The Missouri Ethics Commission already does a wonderful job of monitoring candidates' finances, Griffith said. The commission's website is very user-friendly, and it does a good job of providing advice for candidates who are filling out campaign reports.
"They'll look at it and make sure you're dotting all your I's and crossing all your T's. I really doubt there is a candidate out there trying to usurp the system," Griffith said.
The problem isn't necessarily the candidates, Michael said. Take the case of David Humphreys, the Joplin businessman whose family has donated millions to conservative causes. He recently donated $1 million to the Republican Campaign Committee.
"Why should one person with unlimited funds get heard over the 35,000 constituents I would represent?" Michael said. "The fact that unlimited funds can be used to drown a strong voice for the individual constituents within the district is just wrong."
The state has made significant reforms in ethics over the past few years, Griffith said. It is trying to hold legislators accountable for the money they raise.
"The system is not broken. It is working well," he said. "If you get a donation of more than $5,000, you have to report it within 48 hours."
Candidates are accountable for how they spend their money, he added.
Other things Clean Missouri would do include limiting gifts lawmakers may accept from lobbyists, preventing lawmakers or staff from becoming lobbyists for two years, prohibiting fundraising on state property, requiring legislative records to be open to the public and changing the process by which state districts are drawn.

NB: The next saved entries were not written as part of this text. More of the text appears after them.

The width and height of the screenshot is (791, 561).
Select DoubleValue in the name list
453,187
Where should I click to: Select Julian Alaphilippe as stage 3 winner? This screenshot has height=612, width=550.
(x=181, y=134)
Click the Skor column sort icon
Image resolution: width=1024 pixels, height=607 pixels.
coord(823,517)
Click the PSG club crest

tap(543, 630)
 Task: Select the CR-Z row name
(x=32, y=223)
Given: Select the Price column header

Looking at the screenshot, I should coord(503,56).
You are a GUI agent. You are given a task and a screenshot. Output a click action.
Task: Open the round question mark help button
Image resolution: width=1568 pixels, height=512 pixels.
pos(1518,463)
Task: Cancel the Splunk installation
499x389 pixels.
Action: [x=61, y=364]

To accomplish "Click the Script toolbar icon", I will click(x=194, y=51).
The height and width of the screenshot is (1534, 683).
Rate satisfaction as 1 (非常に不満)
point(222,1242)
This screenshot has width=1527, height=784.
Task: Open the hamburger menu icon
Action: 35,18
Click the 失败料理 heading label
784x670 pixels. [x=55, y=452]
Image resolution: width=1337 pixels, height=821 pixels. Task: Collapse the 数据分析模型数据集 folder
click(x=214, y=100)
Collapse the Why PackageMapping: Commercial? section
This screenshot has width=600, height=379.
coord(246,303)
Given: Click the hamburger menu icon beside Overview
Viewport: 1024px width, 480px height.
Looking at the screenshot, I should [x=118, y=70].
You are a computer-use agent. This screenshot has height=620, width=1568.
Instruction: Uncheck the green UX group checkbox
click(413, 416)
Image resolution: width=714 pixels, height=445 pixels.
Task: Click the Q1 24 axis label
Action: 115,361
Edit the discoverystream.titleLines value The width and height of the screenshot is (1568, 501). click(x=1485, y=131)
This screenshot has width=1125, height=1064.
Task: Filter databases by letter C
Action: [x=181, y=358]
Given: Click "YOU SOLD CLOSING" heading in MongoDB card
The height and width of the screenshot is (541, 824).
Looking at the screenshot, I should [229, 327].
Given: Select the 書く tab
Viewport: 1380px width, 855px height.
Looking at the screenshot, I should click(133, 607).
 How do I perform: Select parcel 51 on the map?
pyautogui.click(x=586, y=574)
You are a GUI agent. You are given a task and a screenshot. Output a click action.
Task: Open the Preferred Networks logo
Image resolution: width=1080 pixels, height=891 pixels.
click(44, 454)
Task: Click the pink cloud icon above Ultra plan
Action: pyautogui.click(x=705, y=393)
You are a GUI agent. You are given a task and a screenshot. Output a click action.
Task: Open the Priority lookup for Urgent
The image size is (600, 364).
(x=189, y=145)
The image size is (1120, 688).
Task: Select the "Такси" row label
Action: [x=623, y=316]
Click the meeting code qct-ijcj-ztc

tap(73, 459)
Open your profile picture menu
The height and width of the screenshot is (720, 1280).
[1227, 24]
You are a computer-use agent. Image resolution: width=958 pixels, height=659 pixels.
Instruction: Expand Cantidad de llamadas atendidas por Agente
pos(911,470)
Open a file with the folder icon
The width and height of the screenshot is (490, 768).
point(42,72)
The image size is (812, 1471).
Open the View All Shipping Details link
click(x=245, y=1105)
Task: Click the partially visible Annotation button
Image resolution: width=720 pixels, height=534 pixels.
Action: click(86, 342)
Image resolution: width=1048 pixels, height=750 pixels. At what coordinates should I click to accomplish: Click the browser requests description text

On the surface, Clean Missouri sounds like a good idea for the state, Griffith said. But its redistricting plan would divide minority populations, particularly in Kansas City and St. Louis, he said.
"The way the system is set up now, it is trying to be equitable to all voters," Griffith said.
Redistricting needs to be non-partisan, unbiased and scientific to be certain districts' demographics are accurately represented, Michael said.
"(Limiting donations is) all about access to government," she said. "Redistricting and making sure minority populations are represented also goes to access to government."
Griffith said he wants voters to do what's best for the state.
"I hope all voters will do some research and look at all aspects of what that bill is about and how it would affect them," Griffith said. "Once they look at it, I hope they will vote 'no.'"
House District 60 is made up of most of Jefferson City, with the exception of the southeastern portion.